Comment suivre ses crises sans retarder un traitement médical

Un test prudent commence après avoir confirmé que les épisodes correspondent bien à une migraine et après revue des médicaments. Il ne consiste pas à interrompre un préventif efficace. Un petit essai a exploré l’ajout de magnésium au valproate, mais il ne suffit pas à garantir toutes les associations. Le rôle du médecin ou du pharmacien est de vérifier la dose totale, les reins, la grossesse éventuelle et le calendrier des prises.

Pour rendre l’expérience interprétable, garde ce cadre :

  1. Note quatre semaines de référence si tu ne possèdes pas déjà un journal fiable
  2. Choisis une seule forme et valide la dose de magnésium élément avec un professionnel
  3. Ne modifie pas simultanément caféine, sommeil, traitement et alimentation
  4. Réévalue après 8 à 12 semaines à dose stable
  5. Arrête et demande conseil en cas de diarrhée persistante, faiblesse inhabituelle, somnolence marquée, palpitations ou baisse de tension
  6. Si les crises ne diminuent pas clairement, ne poursuis pas uniquement au nom du mécanisme

Consulte sans attendre, ou appelle le 15 ou le 112, devant les signes suivants :

  • céphalée brutale atteignant son maximum en moins de cinq minutes
  • faiblesse d’un côté, trouble nouveau de la parole, confusion ou perte de conscience
  • fièvre avec aggravation de la céphalée
  • douleur après un traumatisme crânien récent
  • changement majeur du profil habituel, déclenchement par effort, toux ou changement de posture
  • symptôme d’aura atypique, notamment vision d’un seul œil, vision double ou trouble de l’équilibre

Verdict du Biohacker

Le magnésium est une option de prévention complémentaire défendable, pas un traitement universel de la migraine. Mon choix le plus rationnel est le citrate lorsqu’un professionnel valide une dose thérapeutique, car il combine essais directs et meilleure absorption que l’oxyde. Le bisglycinate devient une alternative de tolérance, pas un gagnant clinique. L’oxyde reste économique et étudié, mais son absorption et son effet laxatif limitent son intérêt.

L’incertitude principale ne porte pas seulement sur la forme. Elle porte sur l’ampleur réelle du bénéfice, la dose minimale efficace et le profil qui répondra. Un journal de 8 à 12 semaines répond mieux à cette incertitude qu’une escalade automatique vers 600 mg.

Sources principales


Questions Fréquentes (FAQ)

  • Quelle forme de magnésium choisir pour prévenir la migraine ?

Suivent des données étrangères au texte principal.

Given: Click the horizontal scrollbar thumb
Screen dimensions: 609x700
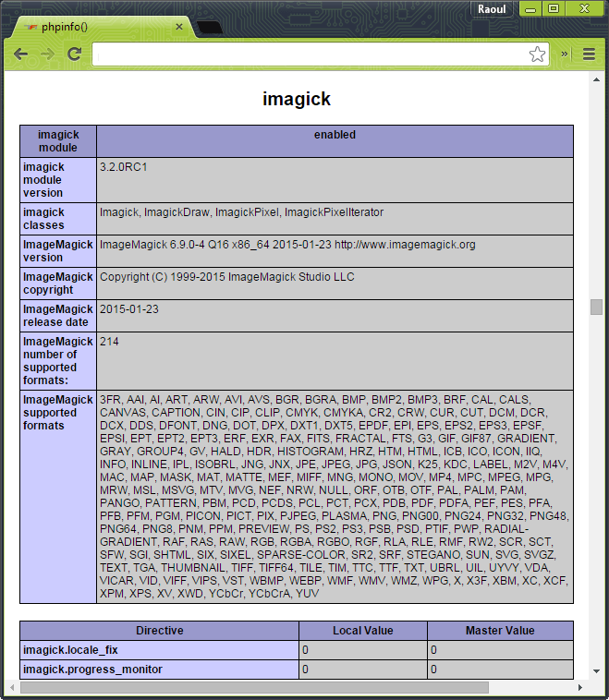Looking at the screenshot, I should (x=254, y=687).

    Le citrate est le choix le plus directement soutenu par les essais adultes et il est généralement mieux absorbé que l’oxyde. L’oxyde a aussi été étudié, mais il est moins bien absorbé. Le bisglycinate peut être envisagé pour sa praticité ou sa tolérance, sans preuve clinique qu’il prévienne mieux la migraine.

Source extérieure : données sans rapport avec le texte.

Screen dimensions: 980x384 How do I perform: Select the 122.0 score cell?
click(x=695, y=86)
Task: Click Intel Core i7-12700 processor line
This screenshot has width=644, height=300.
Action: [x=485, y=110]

  • Quel dosage de magnésium a été étudié contre la migraine ?

    Les essais adultes ont surtout évalué 360 à 600 mg de magnésium élément par jour, souvent pendant 12 semaines. Ces doses dépassent la limite supérieure européenne de 250 mg par jour provenant des compléments et nécessitent donc un avis médical plutôt qu’une autosupplémentation.

  • Au bout de combien de temps peut-on juger l’effet du magnésium ?

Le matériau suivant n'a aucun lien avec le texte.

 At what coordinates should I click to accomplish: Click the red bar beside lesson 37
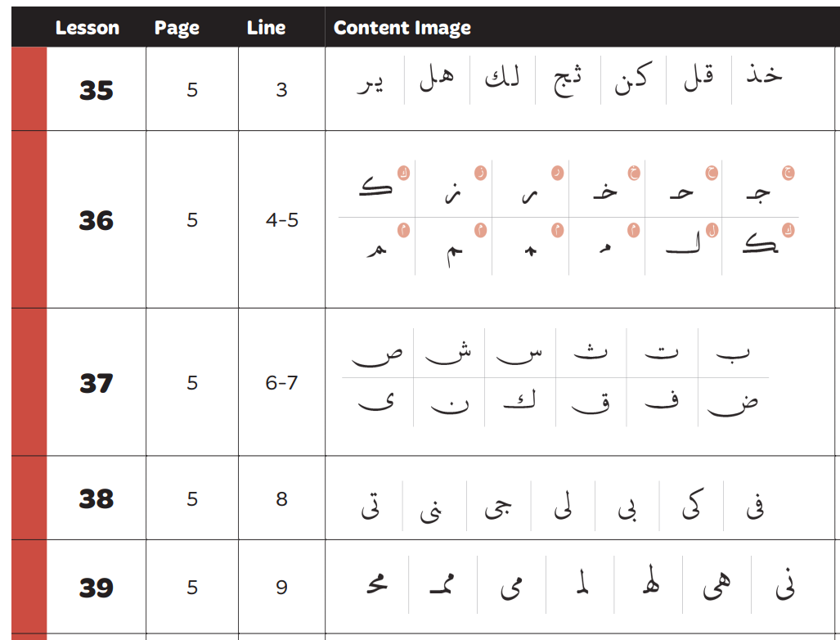[x=29, y=382]
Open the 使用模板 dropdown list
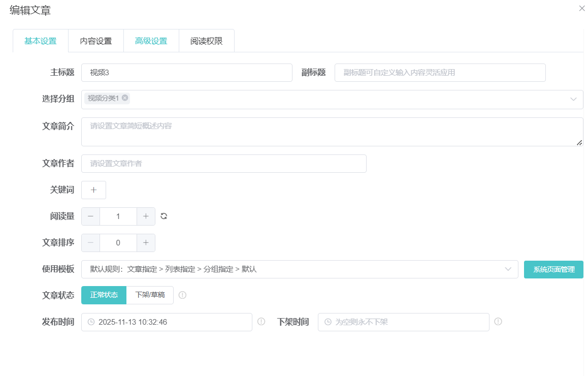This screenshot has width=588, height=376. point(508,269)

    Un essai de prévention se juge sur la tendance de plusieurs semaines, pas sur une crise. Les données soutiennent une évaluation après 8 à 12 semaines à dose stable, avec un journal des jours migraineux, de l’intensité et des traitements de crise.

  • Le magnésium est-il plus efficace en cas de migraine avec aura ?

    L’aura rend certains mécanismes du magnésium plausibles et des études intraveineuses ont observé un signal dans ce sous-groupe. Les essais oraux de prévention ne démontrent toutefois pas clairement une efficacité supérieure chez les personnes avec aura.

  • Peut-on associer le magnésium à un traitement préventif de la migraine ?

    Il peut parfois être utilisé comme complément d’un traitement préventif, mais il ne faut ni arrêter ni réduire ce traitement seul. Un médecin ou un pharmacien doit vérifier la dose totale, la fonction rénale et les interactions avec les autres médicaments.